_Source material_.

———

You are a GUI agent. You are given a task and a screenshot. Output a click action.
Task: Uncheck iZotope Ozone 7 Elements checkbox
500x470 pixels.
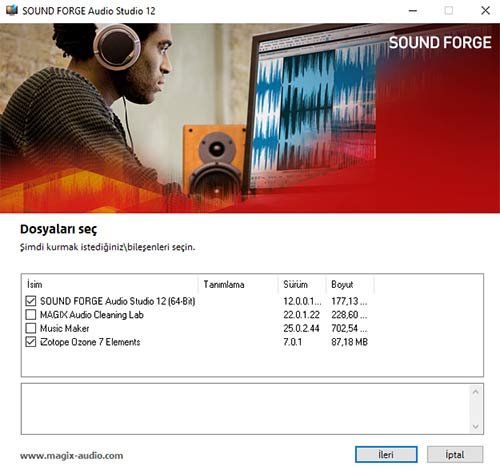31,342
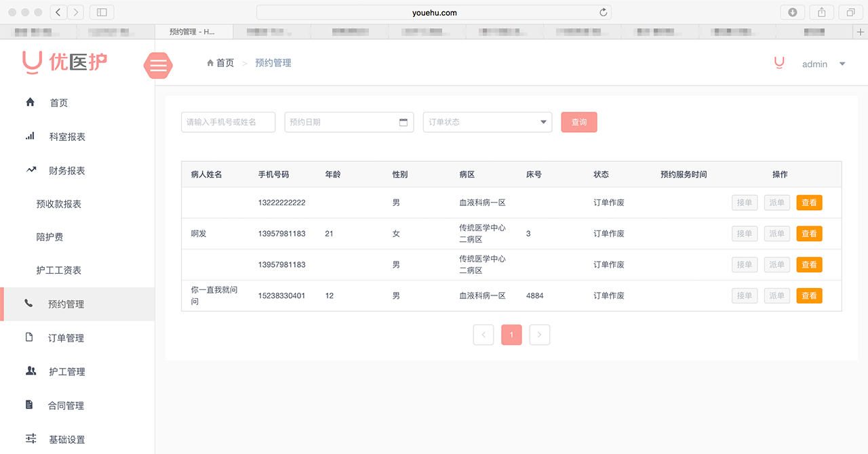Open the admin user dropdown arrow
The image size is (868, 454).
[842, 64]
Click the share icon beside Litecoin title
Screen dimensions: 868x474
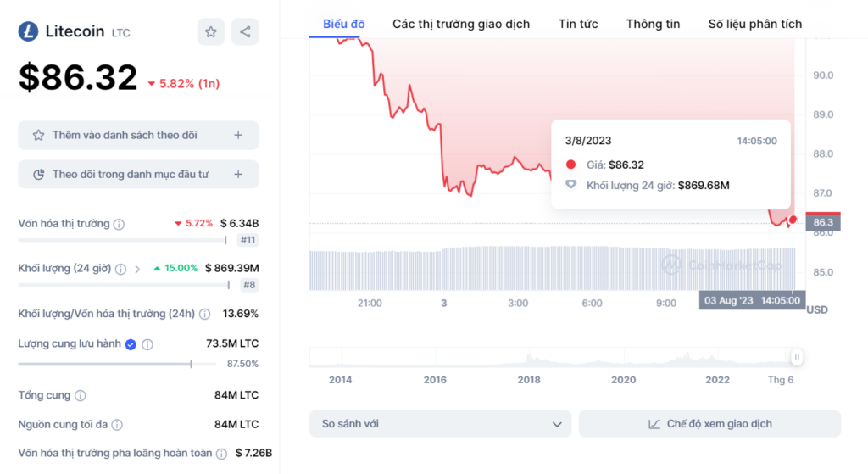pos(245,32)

———

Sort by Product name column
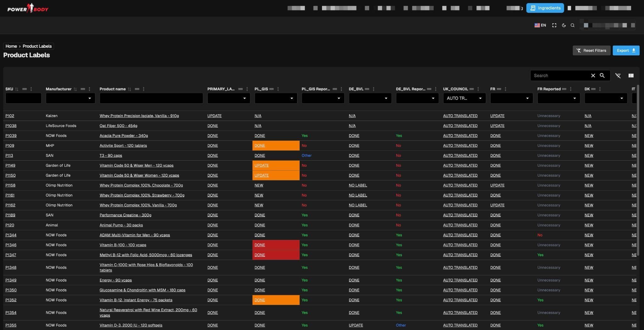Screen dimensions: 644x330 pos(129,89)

———

_What this task involves_. An exact copy is needed of the stretch above that opens with the line containing "You are a GUI" and closes with the line containing "Click the share icon beside Litecoin title"; the pictures are not part of it.

_Answer section_.
You are a GUI agent. You are given a task and a screenshot. Output a click action.
Task: Uncheck iZotope Ozone 7 Elements checkbox
500x470 pixels.
31,342
Open the admin user dropdown arrow
The image size is (868, 454).
[842, 64]
Click the share icon beside Litecoin title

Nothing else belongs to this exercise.